▸ Description of the task
Copy, exactly and without additions, every line in the records below from the one holding "Viewport: 582px width, 321px height." through the one holding "Task: Click the plus create icon", both ends included.

··· Data for this task ···

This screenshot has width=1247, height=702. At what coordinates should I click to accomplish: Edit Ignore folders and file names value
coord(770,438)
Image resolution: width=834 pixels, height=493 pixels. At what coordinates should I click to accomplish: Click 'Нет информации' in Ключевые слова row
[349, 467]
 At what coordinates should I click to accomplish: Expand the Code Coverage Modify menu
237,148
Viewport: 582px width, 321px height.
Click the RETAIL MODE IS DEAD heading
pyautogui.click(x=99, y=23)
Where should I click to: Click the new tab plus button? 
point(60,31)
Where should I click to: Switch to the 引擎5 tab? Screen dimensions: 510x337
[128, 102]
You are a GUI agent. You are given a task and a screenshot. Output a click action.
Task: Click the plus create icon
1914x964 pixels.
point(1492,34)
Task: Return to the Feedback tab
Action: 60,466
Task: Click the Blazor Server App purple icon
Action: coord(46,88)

···

▸ Answer
Viewport: 582px width, 321px height.
Click the RETAIL MODE IS DEAD heading
pyautogui.click(x=99, y=23)
Where should I click to: Click the new tab plus button? 
point(60,31)
Where should I click to: Switch to the 引擎5 tab? Screen dimensions: 510x337
[128, 102]
You are a GUI agent. You are given a task and a screenshot. Output a click action.
Task: Click the plus create icon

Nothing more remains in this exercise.